Benefits for employees can be an important tool for a business trying to recruit high quality employees. Being able to offer better benefits than your competitors can make it easier for you to attract this kind of employee. However, 98% of Canadian business are “small businesses”, meaning that they have between two and one hundred employees. Almost three quarters of owners of these businesses are concerned about the costs of providing healthcare plans to their employees. Thankfully, new kinds of private supplemental health insurance plans are being created to make it easier for employers to provide group health benefit plans for their employees.
Healthcare, including group health benefit plans, are generally regulated by the Canada Health Act of 1984, which makes most basic healthcare services free to all Canadians.
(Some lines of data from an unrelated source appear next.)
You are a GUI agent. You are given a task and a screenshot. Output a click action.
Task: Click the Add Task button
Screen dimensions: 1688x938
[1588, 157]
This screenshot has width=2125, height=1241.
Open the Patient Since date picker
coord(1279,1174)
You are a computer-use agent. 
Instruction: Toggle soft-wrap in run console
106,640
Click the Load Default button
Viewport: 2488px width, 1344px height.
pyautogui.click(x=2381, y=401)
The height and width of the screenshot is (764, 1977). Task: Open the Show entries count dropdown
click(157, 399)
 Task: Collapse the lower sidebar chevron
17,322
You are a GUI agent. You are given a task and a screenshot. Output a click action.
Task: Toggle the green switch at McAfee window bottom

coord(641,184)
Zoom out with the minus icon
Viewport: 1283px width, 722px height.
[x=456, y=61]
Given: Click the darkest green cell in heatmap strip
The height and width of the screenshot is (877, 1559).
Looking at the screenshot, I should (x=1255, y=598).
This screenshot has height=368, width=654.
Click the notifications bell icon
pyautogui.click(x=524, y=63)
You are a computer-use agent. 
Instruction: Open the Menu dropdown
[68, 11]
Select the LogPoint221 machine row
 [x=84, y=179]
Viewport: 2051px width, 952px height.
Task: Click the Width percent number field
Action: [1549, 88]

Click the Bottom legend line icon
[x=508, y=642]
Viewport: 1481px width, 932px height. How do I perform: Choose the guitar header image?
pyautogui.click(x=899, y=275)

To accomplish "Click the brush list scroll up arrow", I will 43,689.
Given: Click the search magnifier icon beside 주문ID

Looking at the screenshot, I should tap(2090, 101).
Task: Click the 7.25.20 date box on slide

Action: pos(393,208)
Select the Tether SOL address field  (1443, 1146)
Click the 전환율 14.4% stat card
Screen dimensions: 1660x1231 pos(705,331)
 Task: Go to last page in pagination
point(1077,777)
However, some services are not covered or require copays, so private supplemental health insurance still exists in Canada. For instance, the Canada Health Transfer (CHT), which is the federal government’s transfer payment program that supports provincial healthcare systems, mostly restricts the services it covers to those rendered by hospitals and physicians. Healthcare has become more diverse and complex since these systems were created. Employers of all sizes still strive to provide benefits for employees that cover what the public health system does not so that their employees stay healthy. Group health benefit plans are one way of doing this.
A new program, the Canadian Employee Health Benefits Plan (CEHBP), helps small businesses to get better and more stable premiums for group health benefit plans so that their employees can be properly taken care of and employers can remain competitive. The CEHBP helps small employers to get more competitive insurance rates that they would not generally otherwise be able to get from Canada’s larger insurers.